Celebrating Mother’s Day is a great, common grace, custom, which motivates us to fulfil the second half of the fifth commandment, “Honor your mother,” and fulfill the calling of Proverbs 31: 28, “Her children rise up and call her a blessing in their lives.” It is also a great time to celebrate the glory of God’s design of human beings as “male and female,” two different genders to COMPLETE each other (Gen 1:27).
Despite the widespread celebration of Mother’s Day, the other 364 days of the year, stay-at- home moms suffer from the devaluation of motherhood by many voices in our culture. The example of womanhood being held up as a role model for our daughters nearly always focuses on their career (especially if that career is one that is traditionally male). Yet, motherhood is a glorious, foundational part of the feminine design. Genesis 3:20 says, "The man called his wife’s name, Eve, because she was the mother of all the living" (Gen. 3:20). “Eve” sounds like Hebrew for life-giver and resembles the word for living. In their recent book, The Grand Design, authors Owen Strachen and Gavin Peacock write:
For their part, women are life-givers. Women give physical life to humanity, a task so great and so significant that it cannot be quantified. God has highly esteemed women by making the survival of the human race hang on their care and nurture. There is immense fulfillment and meaning for women in this truth.

Given entries:
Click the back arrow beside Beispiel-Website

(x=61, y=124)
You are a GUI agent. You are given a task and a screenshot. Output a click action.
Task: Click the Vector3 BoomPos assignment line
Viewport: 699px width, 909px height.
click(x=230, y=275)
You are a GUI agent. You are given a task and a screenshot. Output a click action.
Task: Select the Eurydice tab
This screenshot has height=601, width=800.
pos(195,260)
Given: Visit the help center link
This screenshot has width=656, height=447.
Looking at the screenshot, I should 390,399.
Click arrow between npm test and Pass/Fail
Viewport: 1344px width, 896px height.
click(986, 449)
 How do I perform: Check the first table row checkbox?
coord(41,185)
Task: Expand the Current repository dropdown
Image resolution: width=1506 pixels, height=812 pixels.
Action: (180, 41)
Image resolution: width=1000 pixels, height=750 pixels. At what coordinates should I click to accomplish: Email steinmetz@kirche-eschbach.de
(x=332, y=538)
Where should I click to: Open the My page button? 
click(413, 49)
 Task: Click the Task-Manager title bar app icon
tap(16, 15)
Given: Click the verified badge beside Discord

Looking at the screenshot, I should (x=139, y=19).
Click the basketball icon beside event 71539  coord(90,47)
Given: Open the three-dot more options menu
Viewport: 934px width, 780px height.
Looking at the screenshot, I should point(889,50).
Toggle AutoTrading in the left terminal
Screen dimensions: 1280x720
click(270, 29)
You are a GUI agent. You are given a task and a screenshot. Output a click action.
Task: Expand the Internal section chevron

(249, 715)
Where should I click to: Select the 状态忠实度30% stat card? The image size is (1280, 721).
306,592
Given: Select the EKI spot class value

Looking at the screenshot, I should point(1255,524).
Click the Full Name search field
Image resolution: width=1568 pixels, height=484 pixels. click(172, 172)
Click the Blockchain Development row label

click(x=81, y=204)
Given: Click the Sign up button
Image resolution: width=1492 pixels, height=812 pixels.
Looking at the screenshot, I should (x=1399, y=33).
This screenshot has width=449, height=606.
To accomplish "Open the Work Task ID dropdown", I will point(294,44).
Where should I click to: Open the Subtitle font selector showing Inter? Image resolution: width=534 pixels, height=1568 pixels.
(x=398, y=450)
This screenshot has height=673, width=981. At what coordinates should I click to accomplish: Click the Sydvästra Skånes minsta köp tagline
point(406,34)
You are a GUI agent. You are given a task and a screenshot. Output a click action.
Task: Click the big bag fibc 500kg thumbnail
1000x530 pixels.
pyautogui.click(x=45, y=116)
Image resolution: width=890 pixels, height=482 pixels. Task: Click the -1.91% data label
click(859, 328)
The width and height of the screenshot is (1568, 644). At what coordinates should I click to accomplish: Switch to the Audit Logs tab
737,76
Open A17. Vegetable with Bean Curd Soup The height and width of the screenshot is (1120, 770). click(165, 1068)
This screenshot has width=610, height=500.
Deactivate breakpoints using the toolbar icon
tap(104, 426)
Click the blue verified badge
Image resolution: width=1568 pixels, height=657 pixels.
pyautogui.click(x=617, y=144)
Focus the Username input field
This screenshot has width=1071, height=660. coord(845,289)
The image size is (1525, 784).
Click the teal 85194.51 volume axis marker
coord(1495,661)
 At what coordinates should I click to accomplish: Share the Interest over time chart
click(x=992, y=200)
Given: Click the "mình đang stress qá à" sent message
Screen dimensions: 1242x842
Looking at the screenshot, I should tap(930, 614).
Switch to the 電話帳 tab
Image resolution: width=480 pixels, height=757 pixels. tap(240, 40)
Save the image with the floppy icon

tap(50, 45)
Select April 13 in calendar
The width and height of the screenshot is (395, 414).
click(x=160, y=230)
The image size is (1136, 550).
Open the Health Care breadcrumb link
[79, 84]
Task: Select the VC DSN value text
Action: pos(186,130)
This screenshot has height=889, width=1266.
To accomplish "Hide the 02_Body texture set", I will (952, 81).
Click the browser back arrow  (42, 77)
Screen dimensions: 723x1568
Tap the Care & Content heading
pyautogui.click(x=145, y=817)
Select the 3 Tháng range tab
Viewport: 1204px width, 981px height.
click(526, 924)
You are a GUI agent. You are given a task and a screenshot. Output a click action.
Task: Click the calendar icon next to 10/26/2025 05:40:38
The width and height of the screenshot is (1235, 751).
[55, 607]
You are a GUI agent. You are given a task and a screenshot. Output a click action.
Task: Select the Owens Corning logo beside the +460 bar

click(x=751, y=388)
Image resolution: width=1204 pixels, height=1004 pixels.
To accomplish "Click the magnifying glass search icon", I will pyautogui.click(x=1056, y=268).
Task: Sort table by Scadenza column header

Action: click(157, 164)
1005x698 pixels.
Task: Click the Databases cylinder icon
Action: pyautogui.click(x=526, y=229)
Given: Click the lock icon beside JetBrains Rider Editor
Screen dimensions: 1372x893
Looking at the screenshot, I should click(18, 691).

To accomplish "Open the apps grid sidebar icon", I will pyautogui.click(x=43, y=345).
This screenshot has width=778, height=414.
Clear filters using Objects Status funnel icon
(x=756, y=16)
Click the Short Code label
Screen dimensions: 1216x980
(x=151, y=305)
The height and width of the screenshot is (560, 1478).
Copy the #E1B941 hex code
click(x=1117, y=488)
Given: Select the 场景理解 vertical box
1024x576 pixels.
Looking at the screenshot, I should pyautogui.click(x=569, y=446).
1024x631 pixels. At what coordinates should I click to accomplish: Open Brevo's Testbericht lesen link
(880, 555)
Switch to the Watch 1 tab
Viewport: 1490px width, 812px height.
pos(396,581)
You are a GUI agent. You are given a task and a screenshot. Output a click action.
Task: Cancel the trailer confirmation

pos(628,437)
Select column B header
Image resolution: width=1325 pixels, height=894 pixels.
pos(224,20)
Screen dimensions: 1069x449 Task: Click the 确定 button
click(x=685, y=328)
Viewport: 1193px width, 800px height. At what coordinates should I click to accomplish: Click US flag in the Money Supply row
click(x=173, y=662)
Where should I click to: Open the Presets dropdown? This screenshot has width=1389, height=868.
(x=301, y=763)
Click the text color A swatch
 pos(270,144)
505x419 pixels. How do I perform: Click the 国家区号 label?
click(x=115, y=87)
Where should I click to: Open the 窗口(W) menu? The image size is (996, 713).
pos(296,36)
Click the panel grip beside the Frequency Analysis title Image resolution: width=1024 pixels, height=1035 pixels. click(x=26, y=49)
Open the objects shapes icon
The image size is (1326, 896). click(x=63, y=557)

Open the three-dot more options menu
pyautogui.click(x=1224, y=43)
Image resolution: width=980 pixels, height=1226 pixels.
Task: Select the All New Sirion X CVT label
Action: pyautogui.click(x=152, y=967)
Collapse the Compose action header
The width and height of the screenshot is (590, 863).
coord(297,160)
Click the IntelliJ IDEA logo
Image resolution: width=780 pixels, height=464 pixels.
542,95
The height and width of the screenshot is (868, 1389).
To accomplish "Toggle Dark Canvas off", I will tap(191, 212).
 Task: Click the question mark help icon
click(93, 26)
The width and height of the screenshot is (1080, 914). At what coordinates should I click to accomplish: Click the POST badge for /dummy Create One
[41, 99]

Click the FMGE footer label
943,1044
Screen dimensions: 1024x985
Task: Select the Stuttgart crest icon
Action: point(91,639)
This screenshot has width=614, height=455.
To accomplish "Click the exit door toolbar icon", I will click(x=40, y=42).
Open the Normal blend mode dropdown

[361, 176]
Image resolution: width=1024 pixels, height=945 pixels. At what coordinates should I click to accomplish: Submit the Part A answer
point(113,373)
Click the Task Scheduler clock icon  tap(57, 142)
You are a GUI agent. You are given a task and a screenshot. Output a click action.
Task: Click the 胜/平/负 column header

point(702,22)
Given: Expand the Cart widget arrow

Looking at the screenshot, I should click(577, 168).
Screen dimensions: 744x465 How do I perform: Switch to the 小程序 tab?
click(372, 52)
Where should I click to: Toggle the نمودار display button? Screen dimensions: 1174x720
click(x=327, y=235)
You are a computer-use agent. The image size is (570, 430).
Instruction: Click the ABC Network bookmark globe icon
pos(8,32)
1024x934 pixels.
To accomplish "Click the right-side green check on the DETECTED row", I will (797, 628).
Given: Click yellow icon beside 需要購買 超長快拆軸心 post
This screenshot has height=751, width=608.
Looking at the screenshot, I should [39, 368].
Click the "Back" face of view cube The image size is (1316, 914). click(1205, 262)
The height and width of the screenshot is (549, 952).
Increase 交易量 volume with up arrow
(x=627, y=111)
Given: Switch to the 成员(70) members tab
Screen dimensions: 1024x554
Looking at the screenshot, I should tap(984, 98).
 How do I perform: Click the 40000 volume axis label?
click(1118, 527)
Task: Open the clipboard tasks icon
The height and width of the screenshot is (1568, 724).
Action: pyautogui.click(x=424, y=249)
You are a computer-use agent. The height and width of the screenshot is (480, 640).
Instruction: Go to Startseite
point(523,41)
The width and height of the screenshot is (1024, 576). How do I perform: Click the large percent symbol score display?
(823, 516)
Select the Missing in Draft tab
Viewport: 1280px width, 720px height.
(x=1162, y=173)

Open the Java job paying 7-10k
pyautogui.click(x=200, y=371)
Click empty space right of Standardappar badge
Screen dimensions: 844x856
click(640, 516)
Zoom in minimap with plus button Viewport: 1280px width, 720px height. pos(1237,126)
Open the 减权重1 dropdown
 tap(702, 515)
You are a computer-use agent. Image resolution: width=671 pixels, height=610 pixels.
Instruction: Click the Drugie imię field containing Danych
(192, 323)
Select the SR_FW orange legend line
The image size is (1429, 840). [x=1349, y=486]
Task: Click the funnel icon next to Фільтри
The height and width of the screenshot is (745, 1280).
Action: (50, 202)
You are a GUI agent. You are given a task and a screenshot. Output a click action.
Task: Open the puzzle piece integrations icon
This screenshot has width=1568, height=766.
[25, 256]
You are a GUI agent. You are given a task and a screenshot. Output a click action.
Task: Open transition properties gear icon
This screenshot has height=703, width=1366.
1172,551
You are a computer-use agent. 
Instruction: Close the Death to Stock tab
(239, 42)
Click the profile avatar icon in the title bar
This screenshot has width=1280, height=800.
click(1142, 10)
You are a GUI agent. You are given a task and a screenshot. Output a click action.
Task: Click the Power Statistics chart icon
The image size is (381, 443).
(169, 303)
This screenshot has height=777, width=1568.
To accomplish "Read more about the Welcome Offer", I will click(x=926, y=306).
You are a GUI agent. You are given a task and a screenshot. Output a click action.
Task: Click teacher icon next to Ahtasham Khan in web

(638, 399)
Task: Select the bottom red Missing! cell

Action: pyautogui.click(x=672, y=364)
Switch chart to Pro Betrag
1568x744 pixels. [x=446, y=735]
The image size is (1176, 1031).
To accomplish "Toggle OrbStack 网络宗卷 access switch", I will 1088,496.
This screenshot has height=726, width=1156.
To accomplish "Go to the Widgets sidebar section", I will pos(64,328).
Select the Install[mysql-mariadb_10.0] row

Work order 1:
From the Mother's Day passage, copy the part that opens with the words containing "Celebrating Mother’s Day" and closes with "other (Gen 1:27).".
Work order 2:
According to the Mother's Day passage, what does the name "Eve" sound like in Hebrew?
The items above are not needed here.

Task response 1:
Celebrating Mother’s Day is a great, common grace, custom, which motivates us to fulfil the second half of the fifth commandment, “Honor your mother,” and fulfill the calling of Proverbs 31: 28, “Her children rise up and call her a blessing in their lives.” It is also a great time to celebrate the glory of God’s design of human beings as “male and female,” two different genders to COMPLETE each other (Gen 1:27).

Task response 2:
It sounds like the Hebrew for life-giver.